* Brief: Without changing anything, set down every line shown below.

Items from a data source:
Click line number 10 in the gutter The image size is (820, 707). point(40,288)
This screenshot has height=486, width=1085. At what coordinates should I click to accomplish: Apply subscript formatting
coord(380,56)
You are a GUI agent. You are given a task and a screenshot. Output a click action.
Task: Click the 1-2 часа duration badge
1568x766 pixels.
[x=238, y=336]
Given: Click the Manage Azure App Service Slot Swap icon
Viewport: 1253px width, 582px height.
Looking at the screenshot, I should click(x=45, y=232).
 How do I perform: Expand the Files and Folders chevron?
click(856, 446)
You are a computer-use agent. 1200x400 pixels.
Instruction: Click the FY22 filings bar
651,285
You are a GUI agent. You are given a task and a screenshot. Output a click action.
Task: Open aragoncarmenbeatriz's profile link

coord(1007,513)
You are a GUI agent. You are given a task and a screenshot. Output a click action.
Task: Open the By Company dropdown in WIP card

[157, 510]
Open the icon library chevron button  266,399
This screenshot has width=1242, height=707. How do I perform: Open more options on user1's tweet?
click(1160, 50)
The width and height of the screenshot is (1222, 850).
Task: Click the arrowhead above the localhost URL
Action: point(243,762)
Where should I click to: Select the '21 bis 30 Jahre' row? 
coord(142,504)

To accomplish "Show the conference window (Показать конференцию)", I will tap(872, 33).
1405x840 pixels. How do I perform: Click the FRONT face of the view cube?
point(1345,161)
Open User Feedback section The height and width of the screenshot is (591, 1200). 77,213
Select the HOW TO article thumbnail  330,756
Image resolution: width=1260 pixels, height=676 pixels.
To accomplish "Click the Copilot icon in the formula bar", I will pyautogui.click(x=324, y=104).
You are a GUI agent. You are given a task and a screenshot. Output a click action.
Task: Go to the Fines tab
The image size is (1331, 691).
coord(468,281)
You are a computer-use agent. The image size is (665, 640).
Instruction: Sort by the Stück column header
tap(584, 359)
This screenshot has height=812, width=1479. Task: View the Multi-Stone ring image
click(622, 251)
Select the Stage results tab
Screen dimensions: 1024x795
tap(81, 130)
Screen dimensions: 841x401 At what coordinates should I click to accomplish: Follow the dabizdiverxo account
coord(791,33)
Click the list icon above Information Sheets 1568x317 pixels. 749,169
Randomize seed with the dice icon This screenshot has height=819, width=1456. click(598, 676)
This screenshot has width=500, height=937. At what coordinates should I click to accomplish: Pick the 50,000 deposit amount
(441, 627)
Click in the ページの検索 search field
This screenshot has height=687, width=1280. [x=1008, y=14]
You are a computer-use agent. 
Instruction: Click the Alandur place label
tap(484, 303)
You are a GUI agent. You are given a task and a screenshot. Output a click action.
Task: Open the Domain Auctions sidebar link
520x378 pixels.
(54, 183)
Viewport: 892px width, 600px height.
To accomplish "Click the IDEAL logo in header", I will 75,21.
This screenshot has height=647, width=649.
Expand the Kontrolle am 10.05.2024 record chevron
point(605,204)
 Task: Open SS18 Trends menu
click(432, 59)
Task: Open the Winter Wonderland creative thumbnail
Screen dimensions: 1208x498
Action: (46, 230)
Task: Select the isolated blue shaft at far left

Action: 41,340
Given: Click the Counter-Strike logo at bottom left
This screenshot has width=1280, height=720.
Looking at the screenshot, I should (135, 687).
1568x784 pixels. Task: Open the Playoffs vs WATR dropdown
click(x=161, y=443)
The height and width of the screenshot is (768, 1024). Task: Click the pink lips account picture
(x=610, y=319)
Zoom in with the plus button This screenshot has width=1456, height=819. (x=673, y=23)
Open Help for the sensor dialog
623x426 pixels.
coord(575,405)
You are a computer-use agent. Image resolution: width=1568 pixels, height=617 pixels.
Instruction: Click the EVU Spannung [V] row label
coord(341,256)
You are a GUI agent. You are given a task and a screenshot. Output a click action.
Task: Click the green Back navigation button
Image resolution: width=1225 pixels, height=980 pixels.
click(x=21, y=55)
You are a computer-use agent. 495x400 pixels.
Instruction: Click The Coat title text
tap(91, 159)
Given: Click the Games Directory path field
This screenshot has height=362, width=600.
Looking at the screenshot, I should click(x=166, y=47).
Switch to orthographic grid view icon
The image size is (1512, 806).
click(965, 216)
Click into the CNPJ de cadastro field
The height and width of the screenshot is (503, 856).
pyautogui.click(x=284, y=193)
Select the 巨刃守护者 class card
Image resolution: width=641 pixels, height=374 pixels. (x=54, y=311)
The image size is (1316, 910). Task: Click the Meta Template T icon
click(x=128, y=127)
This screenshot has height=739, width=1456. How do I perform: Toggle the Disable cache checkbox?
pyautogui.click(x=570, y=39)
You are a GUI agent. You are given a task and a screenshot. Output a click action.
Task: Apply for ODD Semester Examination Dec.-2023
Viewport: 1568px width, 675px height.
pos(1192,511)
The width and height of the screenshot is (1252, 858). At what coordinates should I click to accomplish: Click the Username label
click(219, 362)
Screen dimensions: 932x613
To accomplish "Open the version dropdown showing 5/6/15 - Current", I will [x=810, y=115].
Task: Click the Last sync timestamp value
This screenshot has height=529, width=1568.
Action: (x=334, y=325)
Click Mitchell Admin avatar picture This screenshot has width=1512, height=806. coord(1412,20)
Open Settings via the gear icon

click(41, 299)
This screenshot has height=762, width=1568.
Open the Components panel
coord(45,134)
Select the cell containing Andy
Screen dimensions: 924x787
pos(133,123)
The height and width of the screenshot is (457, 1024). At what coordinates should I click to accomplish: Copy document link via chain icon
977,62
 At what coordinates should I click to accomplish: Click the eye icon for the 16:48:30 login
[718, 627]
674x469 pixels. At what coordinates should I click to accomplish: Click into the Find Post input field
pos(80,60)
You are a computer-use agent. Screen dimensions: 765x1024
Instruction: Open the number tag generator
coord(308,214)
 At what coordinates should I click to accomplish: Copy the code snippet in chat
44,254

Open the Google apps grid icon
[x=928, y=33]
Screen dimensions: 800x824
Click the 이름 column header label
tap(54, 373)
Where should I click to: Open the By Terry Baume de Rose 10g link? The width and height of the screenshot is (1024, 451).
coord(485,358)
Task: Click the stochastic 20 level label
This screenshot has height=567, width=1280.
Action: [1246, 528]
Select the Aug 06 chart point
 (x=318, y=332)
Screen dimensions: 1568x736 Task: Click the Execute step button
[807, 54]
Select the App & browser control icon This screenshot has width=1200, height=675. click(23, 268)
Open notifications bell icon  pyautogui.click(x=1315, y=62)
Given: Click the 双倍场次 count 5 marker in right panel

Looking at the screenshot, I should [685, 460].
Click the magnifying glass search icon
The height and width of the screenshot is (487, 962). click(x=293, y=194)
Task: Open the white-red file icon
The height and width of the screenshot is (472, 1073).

* Finished task:
Click line number 10 in the gutter The image size is (820, 707). point(40,288)
This screenshot has height=486, width=1085. At what coordinates should I click to accomplish: Apply subscript formatting
coord(380,56)
You are a GUI agent. You are given a task and a screenshot. Output a click action.
Task: Click the 1-2 часа duration badge
1568x766 pixels.
[x=238, y=336]
Given: Click the Manage Azure App Service Slot Swap icon
Viewport: 1253px width, 582px height.
Looking at the screenshot, I should click(x=45, y=232).
 How do I perform: Expand the Files and Folders chevron?
click(856, 446)
You are a computer-use agent. 1200x400 pixels.
Instruction: Click the FY22 filings bar
651,285
You are a GUI agent. You are given a task and a screenshot. Output a click action.
Task: Open aragoncarmenbeatriz's profile link

coord(1007,513)
You are a GUI agent. You are given a task and a screenshot. Output a click action.
Task: Open the By Company dropdown in WIP card

[157, 510]
Open the icon library chevron button  266,399
This screenshot has width=1242, height=707. How do I perform: Open more options on user1's tweet?
click(1160, 50)
The width and height of the screenshot is (1222, 850).
Task: Click the arrowhead above the localhost URL
Action: point(243,762)
Where should I click to: Select the '21 bis 30 Jahre' row? 
coord(142,504)

To accomplish "Show the conference window (Показать конференцию)", I will tap(872, 33).
1405x840 pixels. How do I perform: Click the FRONT face of the view cube?
point(1345,161)
Open User Feedback section The height and width of the screenshot is (591, 1200). 77,213
Select the HOW TO article thumbnail  330,756
Image resolution: width=1260 pixels, height=676 pixels.
To accomplish "Click the Copilot icon in the formula bar", I will pyautogui.click(x=324, y=104).
You are a GUI agent. You are given a task and a screenshot. Output a click action.
Task: Go to the Fines tab
The image size is (1331, 691).
coord(468,281)
You are a computer-use agent. The image size is (665, 640).
Instruction: Sort by the Stück column header
tap(584, 359)
This screenshot has height=812, width=1479. Task: View the Multi-Stone ring image
click(622, 251)
Select the Stage results tab
Screen dimensions: 1024x795
tap(81, 130)
Screen dimensions: 841x401 At what coordinates should I click to accomplish: Follow the dabizdiverxo account
coord(791,33)
Click the list icon above Information Sheets 1568x317 pixels. 749,169
Randomize seed with the dice icon This screenshot has height=819, width=1456. click(598, 676)
This screenshot has width=500, height=937. At what coordinates should I click to accomplish: Pick the 50,000 deposit amount
(441, 627)
Click in the ページの検索 search field
This screenshot has height=687, width=1280. [x=1008, y=14]
You are a computer-use agent. 
Instruction: Click the Alandur place label
tap(484, 303)
You are a GUI agent. You are given a task and a screenshot. Output a click action.
Task: Open the Domain Auctions sidebar link
520x378 pixels.
(54, 183)
Viewport: 892px width, 600px height.
To accomplish "Click the IDEAL logo in header", I will 75,21.
This screenshot has height=647, width=649.
Expand the Kontrolle am 10.05.2024 record chevron
point(605,204)
 Task: Open SS18 Trends menu
click(432, 59)
Task: Open the Winter Wonderland creative thumbnail
Screen dimensions: 1208x498
Action: (46, 230)
Task: Select the isolated blue shaft at far left

Action: 41,340
Given: Click the Counter-Strike logo at bottom left
This screenshot has width=1280, height=720.
Looking at the screenshot, I should (135, 687).
1568x784 pixels. Task: Open the Playoffs vs WATR dropdown
click(x=161, y=443)
The height and width of the screenshot is (768, 1024). Task: Click the pink lips account picture
(x=610, y=319)
Zoom in with the plus button This screenshot has width=1456, height=819. (x=673, y=23)
Open Help for the sensor dialog
623x426 pixels.
coord(575,405)
You are a computer-use agent. Image resolution: width=1568 pixels, height=617 pixels.
Instruction: Click the EVU Spannung [V] row label
coord(341,256)
You are a GUI agent. You are given a task and a screenshot. Output a click action.
Task: Click the green Back navigation button
Image resolution: width=1225 pixels, height=980 pixels.
click(x=21, y=55)
You are a computer-use agent. 495x400 pixels.
Instruction: Click The Coat title text
tap(91, 159)
Given: Click the Games Directory path field
This screenshot has height=362, width=600.
Looking at the screenshot, I should click(x=166, y=47).
Switch to orthographic grid view icon
The image size is (1512, 806).
click(965, 216)
Click into the CNPJ de cadastro field
The height and width of the screenshot is (503, 856).
pyautogui.click(x=284, y=193)
Select the 巨刃守护者 class card
Image resolution: width=641 pixels, height=374 pixels. (x=54, y=311)
The image size is (1316, 910). Task: Click the Meta Template T icon
click(x=128, y=127)
This screenshot has height=739, width=1456. How do I perform: Toggle the Disable cache checkbox?
pyautogui.click(x=570, y=39)
You are a GUI agent. You are given a task and a screenshot. Output a click action.
Task: Apply for ODD Semester Examination Dec.-2023
Viewport: 1568px width, 675px height.
pos(1192,511)
The width and height of the screenshot is (1252, 858). At what coordinates should I click to accomplish: Click the Username label
click(219, 362)
Screen dimensions: 932x613
To accomplish "Open the version dropdown showing 5/6/15 - Current", I will [x=810, y=115].
Task: Click the Last sync timestamp value
This screenshot has height=529, width=1568.
Action: (x=334, y=325)
Click Mitchell Admin avatar picture This screenshot has width=1512, height=806. coord(1412,20)
Open Settings via the gear icon

click(41, 299)
This screenshot has height=762, width=1568.
Open the Components panel
coord(45,134)
Select the cell containing Andy
Screen dimensions: 924x787
pos(133,123)
The height and width of the screenshot is (457, 1024). At what coordinates should I click to accomplish: Copy document link via chain icon
977,62
 At what coordinates should I click to accomplish: Click the eye icon for the 16:48:30 login
[718, 627]
674x469 pixels. At what coordinates should I click to accomplish: Click into the Find Post input field
pos(80,60)
You are a computer-use agent. Screen dimensions: 765x1024
Instruction: Open the number tag generator
coord(308,214)
 At what coordinates should I click to accomplish: Copy the code snippet in chat
44,254

Open the Google apps grid icon
[x=928, y=33]
Screen dimensions: 800x824
Click the 이름 column header label
tap(54, 373)
Where should I click to: Open the By Terry Baume de Rose 10g link? The width and height of the screenshot is (1024, 451).
coord(485,358)
Task: Click the stochastic 20 level label
This screenshot has height=567, width=1280.
Action: [1246, 528]
Select the Aug 06 chart point
 (x=318, y=332)
Screen dimensions: 1568x736 Task: Click the Execute step button
[807, 54]
Select the App & browser control icon This screenshot has width=1200, height=675. click(23, 268)
Open notifications bell icon  pyautogui.click(x=1315, y=62)
Given: Click the 双倍场次 count 5 marker in right panel

Looking at the screenshot, I should [685, 460].
Click the magnifying glass search icon
The height and width of the screenshot is (487, 962). click(x=293, y=194)
Task: Open the white-red file icon
The height and width of the screenshot is (472, 1073).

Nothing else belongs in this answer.